═════ Selected excerpt
# Horus Heresy: Path of Heaven & Grey Talon



## Lord of the Night (Nov 18, 2009)

Please god let these be novels. No more novellas, please Black Library. I so badly want to see more real Horus Heresy novels.


LotN


----------



## gamingharry (Feb 27, 2014)

I think one of these will be the full novel sequel to Scars. Probably Path to Heaven seeing as how my man Khan is shown in all his glory. Grey Talon will probably be either an accompanying Audio Drama or Novella. While I would like it to be an Audio Drama, the way the cover is laid out with action to the right and background to the left is the way Novel/ Novella covers are normally done so its probably a accompanying Novella. Probably both by Chris as the White Scars it seems are his turf for now. 

Also, the Name "Path to Heaven" has the kind of ring to it of a journey, with Terra as "Heaven". Could this be the first book in that Gauntlet arc that was mentioned recently and be the White Scars final voyage to Terra? I hope so!


----------



## deepsix81 (Dec 24, 2011)

Khan's. Sword. Dear. God. 
**wipes drool from chin**


----------



## Angel of Blood (Aug 18, 2010)

I really hope Path to Heaven is another full length Scars novel, and my Wraight. I've seen more criticisms than I expected on Scars, but personally it's one of my favorite Heresy novels. I love what Wraight has done with the V Legion, as well as the Khan himself and really want to see more from him.

If just one of those is a full length, then I'll be happy. Only one will be though, the other will be audio or novella.


----------



## Kharn The Complainer (Aug 19, 2015)

I welcome more Scars!

To be picky, I have to say that while the artwork is awesome (as usual) I don't like the pose and I don't like the repeated layout used.
I studied design and illustration for 4 years (right before I became a killing machine), so I understand the reason the artist has used such compositions and I totally agree that it's awkward having a Primarch fighting a daemon whilst also being visible and clear to the audience, but we've seen the same essential composition on the last 100 heresy novels.

Look, I skillfully created a HH cover of my own. Look back through the artwork of all the Heresy novels and you can see that this basic template is used on most of the covers.
══════════
Directions for this task -
Summarize the Path of Heaven and Grey Talon forum thread in three sentences.
═════ Dataset excerpt
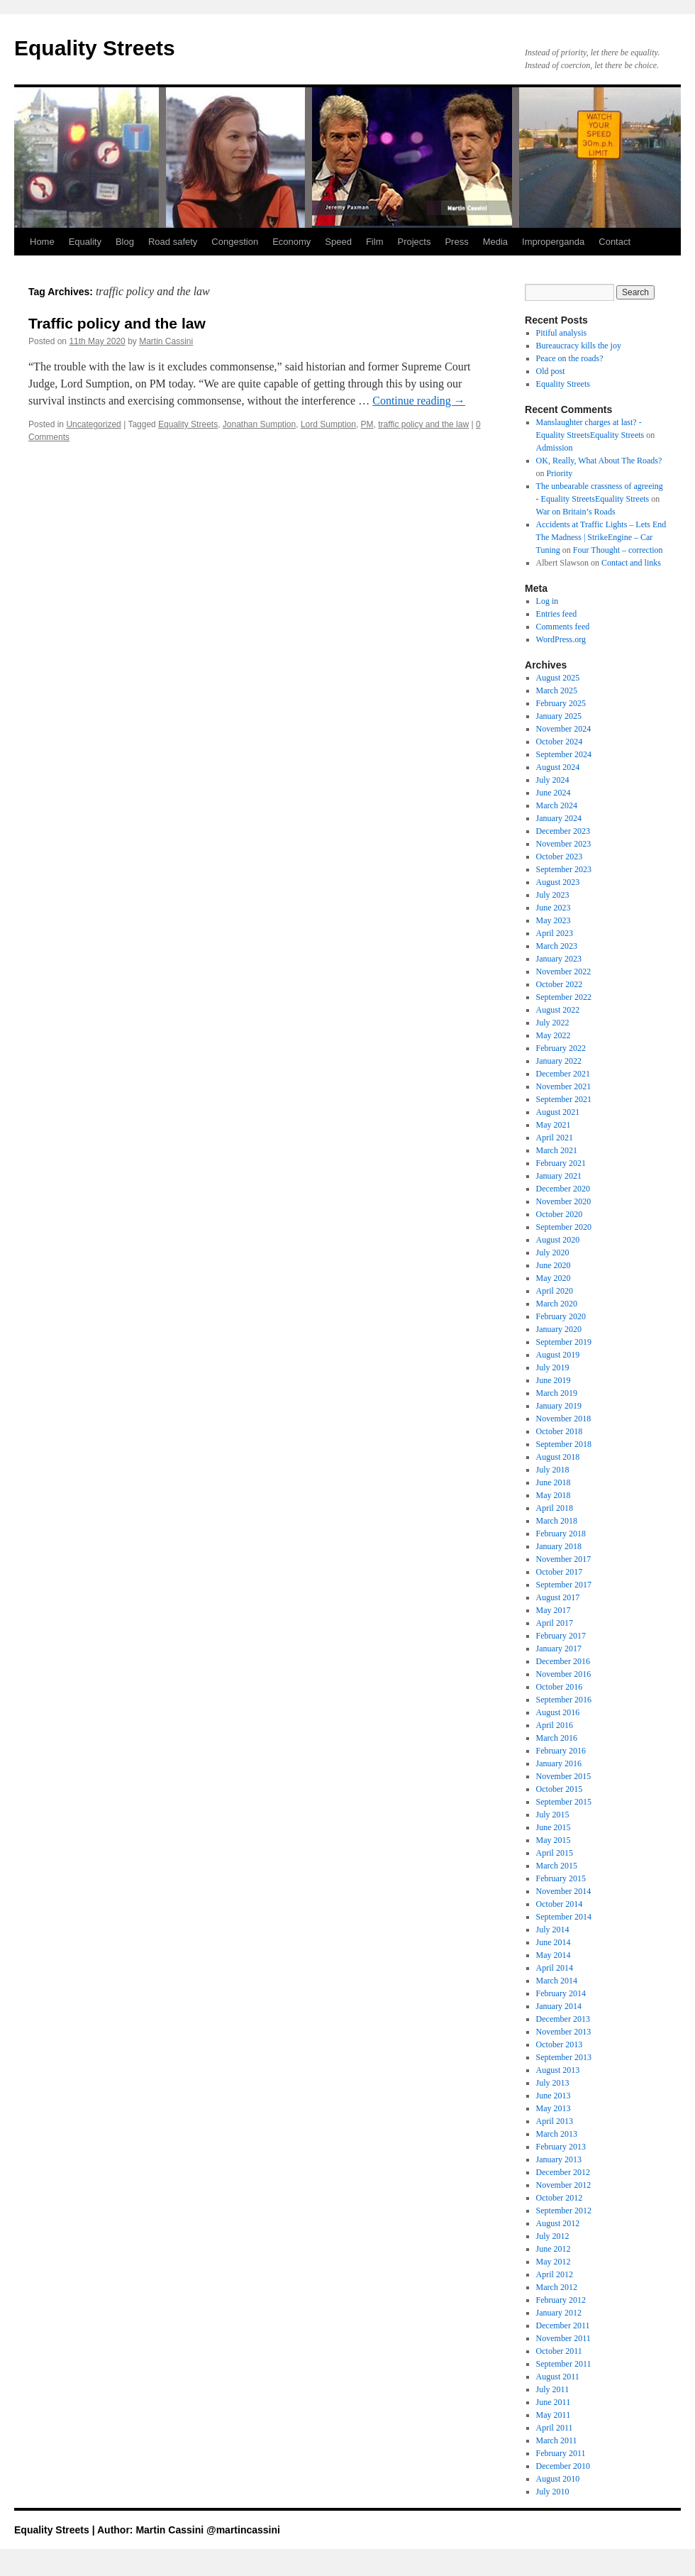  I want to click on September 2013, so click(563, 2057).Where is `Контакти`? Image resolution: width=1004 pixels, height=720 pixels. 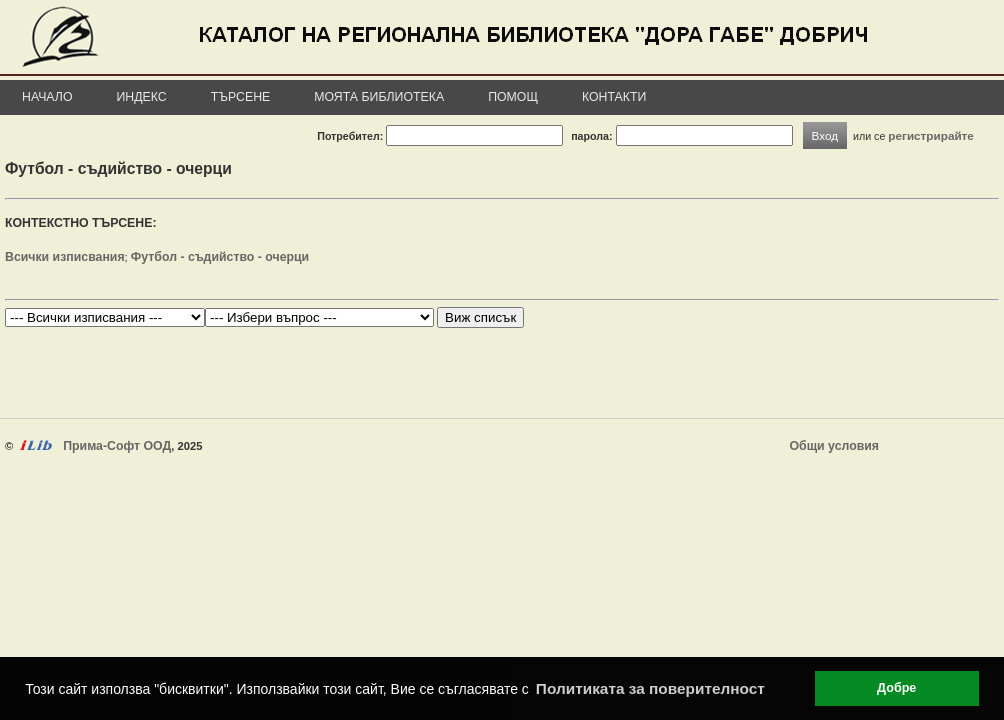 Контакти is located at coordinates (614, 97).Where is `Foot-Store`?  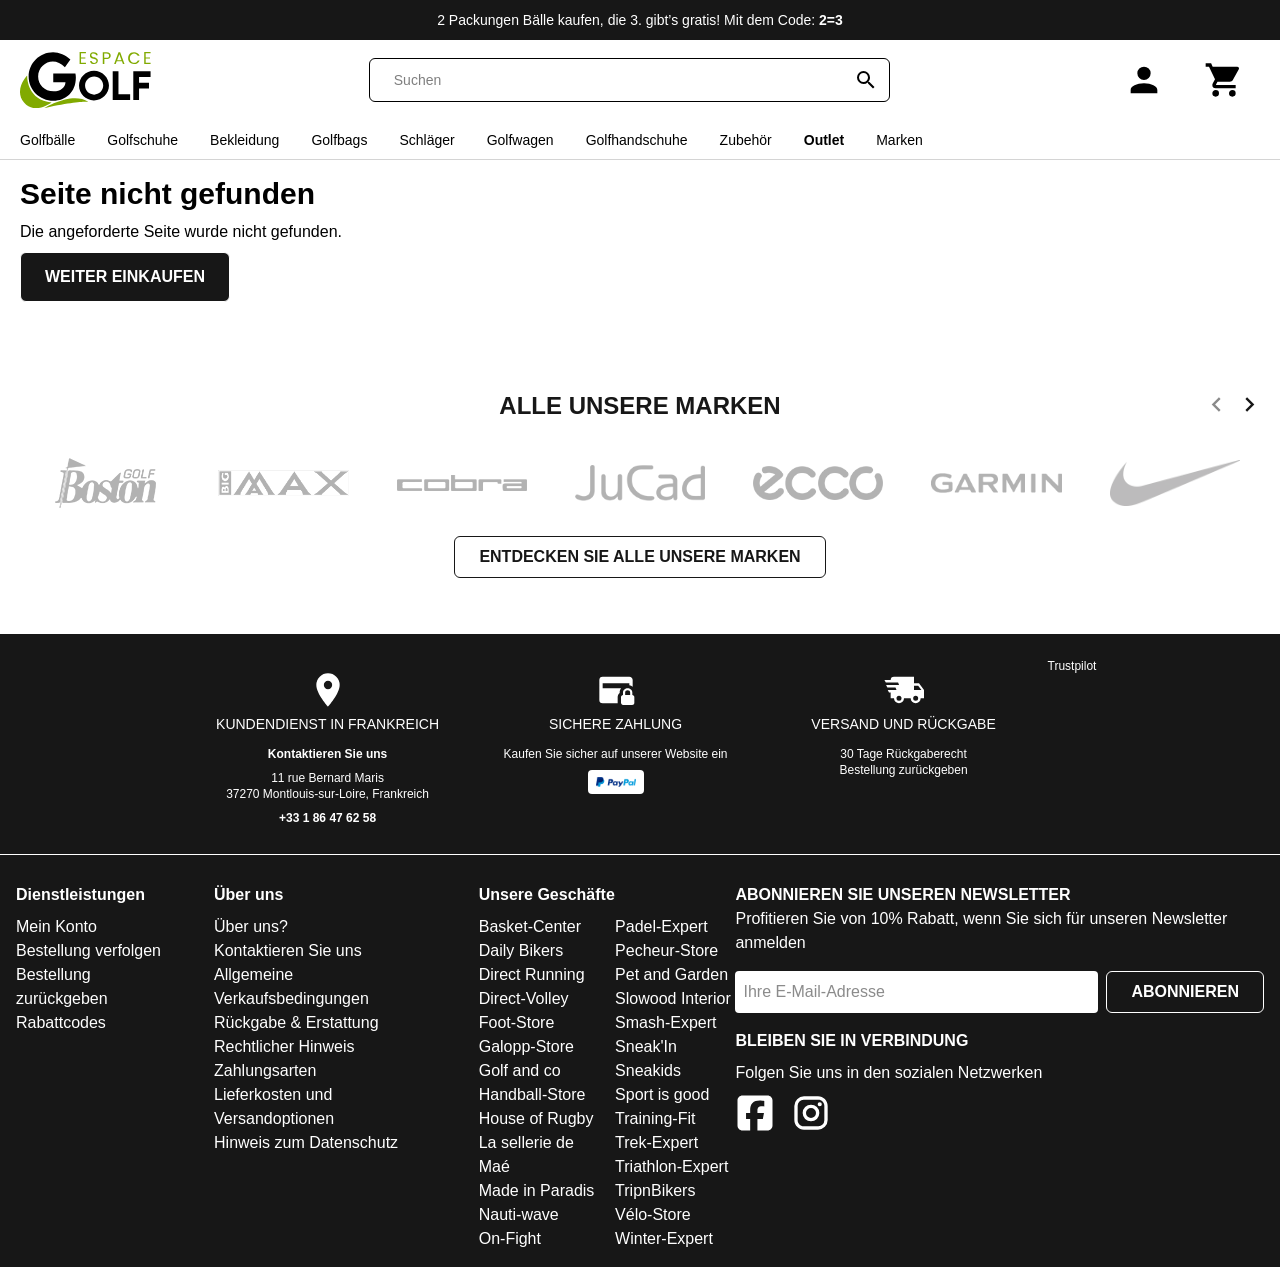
══════════
Result for this exercise -
Posters in the thread hope that Path of Heaven and Grey Talon will be full Horus Heresy novels, and several guess that one will be a full-length sequel to Scars while the other will be a novella or audio drama. They praise Chris Wraight's handling of the White Scars and the Khan, and one poster wonders whether the "Path to Heaven" title points to a journey to Terra. One poster likes the artwork but dislikes the pose and the cover layout, which that poster says has been reused on most Heresy novels.